Śālikanātha applied the same reasoning regarding the Upaniṣadic descriptions of Brahman.[13] An Upaniṣadic statement (vedānta-vākya) such as “Brahman is awareness, bliss” must be completed with some injunction expressing an obligation, for otherwise its words will not even obtain reference. If it is possible to supply them with some such obligation, all good and well. Otherwise, the disassociation of the Upaniṣadic statements from injunctions will simply mean that they remain inexpressive and will bring no real harm.[14]

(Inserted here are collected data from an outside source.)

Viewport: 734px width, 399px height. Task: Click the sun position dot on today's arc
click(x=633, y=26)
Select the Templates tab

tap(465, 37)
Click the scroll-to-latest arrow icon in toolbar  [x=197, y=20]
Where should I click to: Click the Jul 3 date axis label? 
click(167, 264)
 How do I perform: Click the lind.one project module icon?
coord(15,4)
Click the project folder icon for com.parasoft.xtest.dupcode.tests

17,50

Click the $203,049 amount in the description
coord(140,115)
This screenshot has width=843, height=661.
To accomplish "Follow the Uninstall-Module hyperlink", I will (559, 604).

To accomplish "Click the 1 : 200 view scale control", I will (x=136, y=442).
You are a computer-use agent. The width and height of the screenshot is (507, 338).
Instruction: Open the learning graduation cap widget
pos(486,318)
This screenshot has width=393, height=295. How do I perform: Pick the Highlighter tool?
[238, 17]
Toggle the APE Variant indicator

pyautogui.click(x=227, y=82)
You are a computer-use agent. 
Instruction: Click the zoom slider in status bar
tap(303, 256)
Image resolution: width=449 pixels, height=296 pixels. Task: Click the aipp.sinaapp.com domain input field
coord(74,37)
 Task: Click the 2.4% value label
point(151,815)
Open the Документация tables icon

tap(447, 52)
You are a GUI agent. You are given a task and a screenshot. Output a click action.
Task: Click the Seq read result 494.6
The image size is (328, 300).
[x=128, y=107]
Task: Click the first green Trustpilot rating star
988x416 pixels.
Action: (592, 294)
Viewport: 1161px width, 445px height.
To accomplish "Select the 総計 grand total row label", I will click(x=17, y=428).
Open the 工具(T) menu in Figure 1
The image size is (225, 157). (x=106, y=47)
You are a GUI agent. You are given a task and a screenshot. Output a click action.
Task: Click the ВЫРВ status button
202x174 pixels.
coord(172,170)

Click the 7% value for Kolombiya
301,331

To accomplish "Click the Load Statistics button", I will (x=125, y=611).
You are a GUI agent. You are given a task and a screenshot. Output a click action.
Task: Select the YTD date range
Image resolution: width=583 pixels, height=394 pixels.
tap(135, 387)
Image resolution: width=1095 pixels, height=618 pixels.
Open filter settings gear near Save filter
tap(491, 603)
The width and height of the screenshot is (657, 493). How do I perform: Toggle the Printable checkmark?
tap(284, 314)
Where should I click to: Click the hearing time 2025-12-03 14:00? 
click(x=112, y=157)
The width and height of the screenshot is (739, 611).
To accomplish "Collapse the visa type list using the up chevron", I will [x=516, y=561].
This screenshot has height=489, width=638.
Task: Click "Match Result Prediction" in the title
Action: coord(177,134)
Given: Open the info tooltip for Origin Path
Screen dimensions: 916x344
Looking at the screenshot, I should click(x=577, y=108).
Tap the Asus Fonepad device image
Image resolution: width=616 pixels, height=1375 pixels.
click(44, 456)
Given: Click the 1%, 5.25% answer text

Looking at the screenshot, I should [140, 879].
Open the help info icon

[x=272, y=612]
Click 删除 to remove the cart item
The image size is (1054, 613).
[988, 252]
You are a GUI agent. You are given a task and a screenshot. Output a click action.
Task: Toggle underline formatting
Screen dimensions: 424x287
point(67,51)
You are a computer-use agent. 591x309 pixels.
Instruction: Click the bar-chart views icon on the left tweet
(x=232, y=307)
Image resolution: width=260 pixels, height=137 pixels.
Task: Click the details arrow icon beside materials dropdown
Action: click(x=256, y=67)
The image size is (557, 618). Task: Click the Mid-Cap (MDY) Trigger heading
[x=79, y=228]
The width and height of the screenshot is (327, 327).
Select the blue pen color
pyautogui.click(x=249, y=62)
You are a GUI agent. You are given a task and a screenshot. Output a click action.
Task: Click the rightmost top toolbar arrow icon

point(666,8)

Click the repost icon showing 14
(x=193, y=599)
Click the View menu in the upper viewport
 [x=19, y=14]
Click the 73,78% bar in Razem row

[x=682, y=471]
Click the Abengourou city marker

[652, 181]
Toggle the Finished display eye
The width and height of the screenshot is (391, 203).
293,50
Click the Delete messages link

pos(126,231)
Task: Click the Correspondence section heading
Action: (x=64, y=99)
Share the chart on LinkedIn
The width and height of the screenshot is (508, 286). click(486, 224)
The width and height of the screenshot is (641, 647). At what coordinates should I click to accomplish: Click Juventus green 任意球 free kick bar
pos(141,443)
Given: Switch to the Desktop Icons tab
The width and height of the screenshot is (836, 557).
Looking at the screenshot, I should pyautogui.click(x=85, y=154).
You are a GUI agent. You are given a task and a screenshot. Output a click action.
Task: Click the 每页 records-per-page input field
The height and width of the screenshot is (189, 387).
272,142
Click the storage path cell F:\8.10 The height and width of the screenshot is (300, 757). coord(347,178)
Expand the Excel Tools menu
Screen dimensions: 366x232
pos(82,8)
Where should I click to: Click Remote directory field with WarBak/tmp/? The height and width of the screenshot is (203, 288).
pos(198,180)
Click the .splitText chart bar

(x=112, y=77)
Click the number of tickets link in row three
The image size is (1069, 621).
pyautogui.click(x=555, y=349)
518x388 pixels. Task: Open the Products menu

Equally radical was the Prābhākara understanding of the knowledge of the Self. Sureśvara paraphrased eloquently this understanding in his Sambandha-Vārttika.[15] As a padārtha or a common category, the Self was not at all in the domain of knowledge from linguistic utterances, śabda. The Self was like rice, a thing whose properties we already know, but which we use in ritual through the fact that it becomes an auxiliary to the action of offering.[16] The Veda is a pramāṇa strictly on the mandate or niyoga that an action of some kind be performed. Through that mandate, the only new thing that the Veda says about rice qua rice is that it is usable in the relevant ritual, serviceable to the mandated action; in other words, that it is an auxiliary.[17] The Self is, like rice, otherwise known, and its true nature is recognized by the aid of reasoning that proceeds by examination of what is permanent and what changes (anvaya-vyatireka) in its three states—waking, sleep and deep sleep.[18] The proper pramāṇa for knowing the Self is pratyabhijñāna, recognition, which was a mode of perceptual awareness. The idea of pratyabhijñāna as a mode of perception was developed in the school of Nyāya, and we may quote Chatterjee on this with profit:
To recognize thus means to cognize that which we are aware of having cognized before. Pratyabhijñā is recognition in this sense. It consists in knowing not only that a thing is such-and-such but that it is the same thing that we saw before.[19]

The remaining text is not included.